◆ AVAILABLE DATA
☆ ☆ ☆ ☆

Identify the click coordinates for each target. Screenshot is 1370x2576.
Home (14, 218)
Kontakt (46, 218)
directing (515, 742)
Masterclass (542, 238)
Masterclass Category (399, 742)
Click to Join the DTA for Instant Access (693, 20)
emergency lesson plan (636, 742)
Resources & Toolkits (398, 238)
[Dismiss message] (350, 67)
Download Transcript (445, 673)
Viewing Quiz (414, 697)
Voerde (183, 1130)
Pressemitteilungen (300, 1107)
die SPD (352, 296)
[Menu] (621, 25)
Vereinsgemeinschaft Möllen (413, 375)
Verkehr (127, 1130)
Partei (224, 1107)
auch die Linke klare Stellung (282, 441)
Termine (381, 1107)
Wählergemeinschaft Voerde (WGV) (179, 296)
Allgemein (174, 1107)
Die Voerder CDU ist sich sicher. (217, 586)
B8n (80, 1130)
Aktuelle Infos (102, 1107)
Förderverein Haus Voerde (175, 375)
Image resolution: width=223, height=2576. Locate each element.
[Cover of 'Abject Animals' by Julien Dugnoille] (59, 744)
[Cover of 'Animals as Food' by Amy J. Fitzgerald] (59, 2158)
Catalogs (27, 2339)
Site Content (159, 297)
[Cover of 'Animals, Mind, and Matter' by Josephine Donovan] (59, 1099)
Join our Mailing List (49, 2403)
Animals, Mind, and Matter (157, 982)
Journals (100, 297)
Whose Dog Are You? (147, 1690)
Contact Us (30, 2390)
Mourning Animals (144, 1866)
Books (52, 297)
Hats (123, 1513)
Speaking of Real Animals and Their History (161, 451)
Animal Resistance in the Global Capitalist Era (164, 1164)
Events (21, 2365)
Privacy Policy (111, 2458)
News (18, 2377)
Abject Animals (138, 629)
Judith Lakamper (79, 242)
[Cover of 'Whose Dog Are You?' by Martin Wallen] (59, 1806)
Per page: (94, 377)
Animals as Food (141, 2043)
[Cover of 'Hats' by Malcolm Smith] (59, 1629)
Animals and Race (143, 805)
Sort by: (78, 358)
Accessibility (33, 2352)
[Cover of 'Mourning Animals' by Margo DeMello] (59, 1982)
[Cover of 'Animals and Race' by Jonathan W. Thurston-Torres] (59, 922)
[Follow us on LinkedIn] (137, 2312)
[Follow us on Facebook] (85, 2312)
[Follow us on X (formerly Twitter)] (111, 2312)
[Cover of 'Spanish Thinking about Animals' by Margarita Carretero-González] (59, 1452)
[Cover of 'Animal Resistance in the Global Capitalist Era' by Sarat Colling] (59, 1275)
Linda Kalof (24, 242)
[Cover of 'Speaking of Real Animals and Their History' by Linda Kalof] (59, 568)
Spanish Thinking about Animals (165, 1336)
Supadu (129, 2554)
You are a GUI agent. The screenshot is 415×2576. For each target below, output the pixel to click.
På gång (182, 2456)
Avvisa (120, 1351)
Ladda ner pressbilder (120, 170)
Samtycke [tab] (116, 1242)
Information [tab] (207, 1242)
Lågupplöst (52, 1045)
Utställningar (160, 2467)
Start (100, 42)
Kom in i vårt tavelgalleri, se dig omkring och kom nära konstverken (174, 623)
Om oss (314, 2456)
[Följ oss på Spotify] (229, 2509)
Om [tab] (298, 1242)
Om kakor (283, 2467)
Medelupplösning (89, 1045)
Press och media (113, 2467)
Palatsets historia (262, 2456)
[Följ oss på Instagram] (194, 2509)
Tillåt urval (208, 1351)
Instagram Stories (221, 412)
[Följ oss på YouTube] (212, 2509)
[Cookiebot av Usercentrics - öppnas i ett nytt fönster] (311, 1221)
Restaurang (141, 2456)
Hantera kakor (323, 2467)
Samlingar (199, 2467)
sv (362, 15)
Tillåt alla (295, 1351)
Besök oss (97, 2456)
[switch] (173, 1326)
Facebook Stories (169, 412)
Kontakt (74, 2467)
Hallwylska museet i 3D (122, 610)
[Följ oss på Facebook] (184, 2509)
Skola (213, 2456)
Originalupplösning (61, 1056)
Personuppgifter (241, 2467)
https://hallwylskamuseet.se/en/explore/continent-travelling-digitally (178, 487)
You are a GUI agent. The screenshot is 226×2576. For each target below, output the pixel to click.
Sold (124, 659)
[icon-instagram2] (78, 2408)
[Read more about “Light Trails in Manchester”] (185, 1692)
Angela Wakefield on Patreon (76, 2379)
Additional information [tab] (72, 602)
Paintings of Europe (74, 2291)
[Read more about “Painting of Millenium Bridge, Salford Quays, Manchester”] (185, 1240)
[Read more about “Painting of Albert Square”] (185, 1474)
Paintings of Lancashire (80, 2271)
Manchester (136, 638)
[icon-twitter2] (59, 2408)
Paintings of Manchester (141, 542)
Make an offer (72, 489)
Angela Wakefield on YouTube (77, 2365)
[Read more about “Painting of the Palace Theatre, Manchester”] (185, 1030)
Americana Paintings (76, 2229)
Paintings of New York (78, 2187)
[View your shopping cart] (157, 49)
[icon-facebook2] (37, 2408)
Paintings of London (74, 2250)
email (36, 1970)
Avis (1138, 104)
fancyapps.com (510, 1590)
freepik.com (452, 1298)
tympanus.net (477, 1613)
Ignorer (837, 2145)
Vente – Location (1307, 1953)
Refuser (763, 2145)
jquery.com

☆ ☆ ☆ ☆

◆ TASK
Give back, exactly as written, the stretch from the line with "Vereinsgemeinschaft Möllen (413, 375)" through the line with "Whose Dog Are You? (147, 1690)", and no other lines from the records above.

◆ RESULT BELOW
Vereinsgemeinschaft Möllen (413, 375)
Verkehr (127, 1130)
Partei (224, 1107)
auch die Linke klare Stellung (282, 441)
Termine (381, 1107)
Wählergemeinschaft Voerde (WGV) (179, 296)
Allgemein (174, 1107)
Die Voerder CDU ist sich sicher. (217, 586)
B8n (80, 1130)
Aktuelle Infos (102, 1107)
Förderverein Haus Voerde (175, 375)
Image resolution: width=223, height=2576. Locate each element.
[Cover of 'Abject Animals' by Julien Dugnoille] (59, 744)
[Cover of 'Animals as Food' by Amy J. Fitzgerald] (59, 2158)
Catalogs (27, 2339)
Site Content (159, 297)
[Cover of 'Animals, Mind, and Matter' by Josephine Donovan] (59, 1099)
Join our Mailing List (49, 2403)
Animals, Mind, and Matter (157, 982)
Journals (100, 297)
Whose Dog Are You? (147, 1690)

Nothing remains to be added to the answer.